I was the lead instructor for the new agent training today. For the occasion, I wore heels and a pencil skirt and a collared blouse. I used bobby pins. My hair was up in one of those ponytails with the little Hillary Duff-reminiscent bump in the front. I looked in the mirror and instantly hated didn’t recognize myself.
I looked fine. Several people (including The Boss – who was at the apartment this morning) commented on how nice I looked, or how good my figure looked in the slimmer skirt. But I felt like a clown all day. That wasn’t half of it—I had the weird feeling of wearing someone else’s skin. There is nothing more unnerving than looking in the mirror and not seeing the “you” that you’re used to.
For 8 long hours I had to pretend to be a woman with no soul and inverted priorities. For 8 awful hours I had to be the girl who would snub her best friend in favor of people who sold their souls to the fashion industry. Oh wait, that’s not it. I forgot I wasn’t auditioning for a part in The Devil Wears Prada. But I might as well be – the feeling is the same.

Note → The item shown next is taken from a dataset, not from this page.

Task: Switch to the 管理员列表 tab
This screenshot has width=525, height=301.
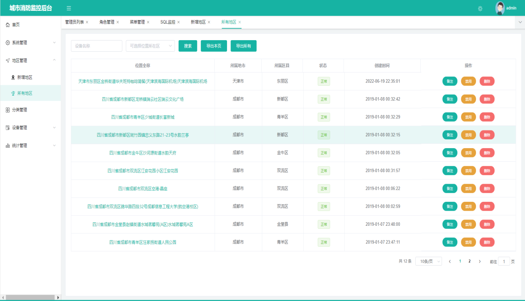Action: 74,22
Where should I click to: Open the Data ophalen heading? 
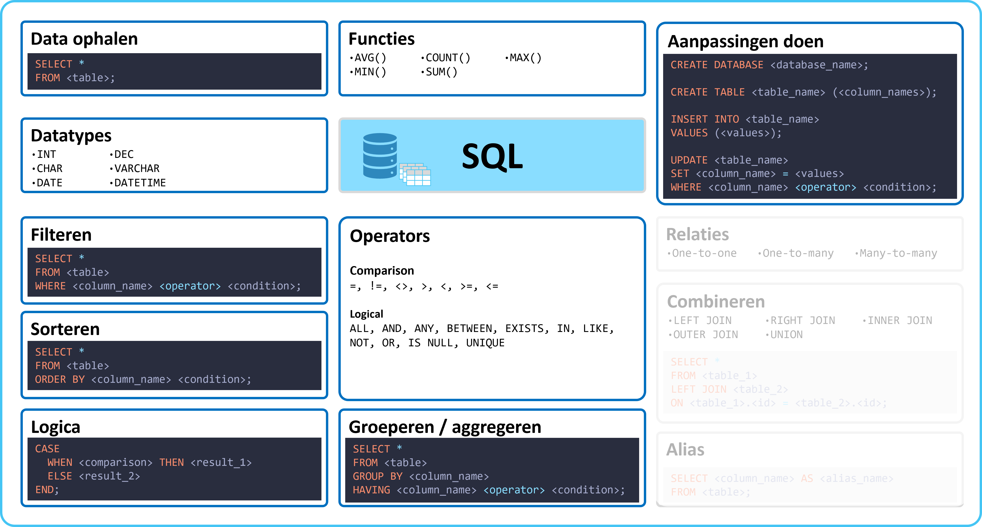84,39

Perhaps the most horrible part of this little paragraph in my life occurred as I was walking back to my apartment. I was with Marcelo (he’s my immediate supervisor who was nice enough to walk me home) when we passed by a group of people—two guys, one girl. Once we were out of earshot, Marcelo informed me that one of the guys had given me a thorough once-over. Unpoetically put, he “checked me out.”
In one terrible instant, I found myself believing the lie that society has forced on the human race. This guy found the “fake me” attractive—the cookie-cutter, Mattel-inspired, conformist “me.” Chances are the real me—the real Gourmet Girl—wouldn’t have warranted so much as a second glance. For one awful moment I believed that in order to be beautiful, I must become fake. If I wish to be loved, I must cease to be myself.
And then I remembered. Those who love you for your mask do not love you. Those who only look at the skin and not the heart do not know what love is.
With that knowledge, I walked back to my room, ripped the bobby pins from my hair and traded my Barbie for the real me. baggy shirts and all.